We dated in the 1990s, then broke up, got back together, then broke up again, and spent 10 years apart. I married a wonderful man, had two amazing daughters, wrote a bunch of best-selling books and went through a very sad divorce. Bill wrote and edited for Sports Illustrated and pined for me constantly (in my telling of it, at least).
More than 15 years after we first met, I emailed him at his old AOL account, which, of course, he was still using. “Is this still you?” I wrote in the memo line. It was still him…and we had dinner…and found that we still liked each other as much as we always had…and that I still loved to buy stuff, and he was still thrifty/penurious/frugal/insert-your-favorite-synonym-for-cheap.

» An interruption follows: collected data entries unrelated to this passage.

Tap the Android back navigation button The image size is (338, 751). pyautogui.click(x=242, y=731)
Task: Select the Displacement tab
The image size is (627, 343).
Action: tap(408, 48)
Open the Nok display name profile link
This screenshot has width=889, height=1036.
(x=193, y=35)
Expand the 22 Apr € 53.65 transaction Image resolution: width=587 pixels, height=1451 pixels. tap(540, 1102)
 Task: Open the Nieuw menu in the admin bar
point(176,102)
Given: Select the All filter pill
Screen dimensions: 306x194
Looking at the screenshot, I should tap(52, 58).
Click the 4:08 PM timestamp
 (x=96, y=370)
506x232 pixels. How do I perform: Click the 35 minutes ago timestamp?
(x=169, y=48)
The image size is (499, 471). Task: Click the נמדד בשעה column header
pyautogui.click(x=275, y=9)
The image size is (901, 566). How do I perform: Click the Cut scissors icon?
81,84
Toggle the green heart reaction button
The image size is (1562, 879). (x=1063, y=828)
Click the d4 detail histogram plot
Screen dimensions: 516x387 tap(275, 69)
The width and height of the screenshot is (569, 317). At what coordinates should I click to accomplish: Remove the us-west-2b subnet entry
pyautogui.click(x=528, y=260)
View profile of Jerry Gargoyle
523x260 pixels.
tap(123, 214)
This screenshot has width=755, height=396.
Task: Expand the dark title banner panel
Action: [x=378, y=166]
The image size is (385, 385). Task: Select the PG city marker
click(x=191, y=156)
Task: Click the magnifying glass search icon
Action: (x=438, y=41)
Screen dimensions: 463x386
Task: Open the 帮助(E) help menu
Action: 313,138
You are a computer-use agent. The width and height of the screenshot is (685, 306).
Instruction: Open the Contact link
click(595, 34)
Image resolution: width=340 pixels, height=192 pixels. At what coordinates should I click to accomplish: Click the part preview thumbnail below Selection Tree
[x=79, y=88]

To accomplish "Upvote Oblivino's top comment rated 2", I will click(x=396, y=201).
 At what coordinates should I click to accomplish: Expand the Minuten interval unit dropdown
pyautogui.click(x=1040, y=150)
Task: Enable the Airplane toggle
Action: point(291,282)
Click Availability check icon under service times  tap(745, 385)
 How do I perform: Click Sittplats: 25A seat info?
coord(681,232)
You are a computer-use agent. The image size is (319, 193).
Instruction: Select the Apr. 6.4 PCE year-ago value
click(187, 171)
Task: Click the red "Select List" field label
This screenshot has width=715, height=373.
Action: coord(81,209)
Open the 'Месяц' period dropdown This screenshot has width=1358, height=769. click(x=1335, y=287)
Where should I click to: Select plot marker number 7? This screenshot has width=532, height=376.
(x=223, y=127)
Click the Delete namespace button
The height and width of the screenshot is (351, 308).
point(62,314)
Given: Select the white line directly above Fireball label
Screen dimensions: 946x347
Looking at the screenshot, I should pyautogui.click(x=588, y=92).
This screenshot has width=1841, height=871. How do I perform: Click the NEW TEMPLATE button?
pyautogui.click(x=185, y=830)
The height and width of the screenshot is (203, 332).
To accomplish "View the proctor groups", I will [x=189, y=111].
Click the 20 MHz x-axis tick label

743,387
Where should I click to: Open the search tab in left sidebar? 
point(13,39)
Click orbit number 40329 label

True story: When he came over to my house at the start of Round Three, I showed him a picture that I’d kept from Round Two. He was wearing the exact same shirt in 2009 that he was wearing in the circa-1999 picture. I think he actually still has the shirt today. (Bill: I still have the shirt. It continues to button and everything, so why not?)
For years, I’ve been trying to understand how a man who grew up comfortably middle class and makes a nice living can be so abstemious that he will keep shirts for 15 years, take the $15 bus instead of the infinitely more comfortable, if significantly more expensive, train, and re-use dental floss (no joke) rather than invest in a fresh roll.
I know Bill probably better than I know anyone else in my life, with the exception of my daughters, who are crap at keeping secrets. Still, I’m struggling to make sense of his inner financial life. Is this a man/woman thing? A result of different upbringings? Different temperaments? Different zodiac signs?
So, I decided to ask.
Me: Yes, I will shop for reasons other than necessity — but you and I define necessity differently. We also have different needs.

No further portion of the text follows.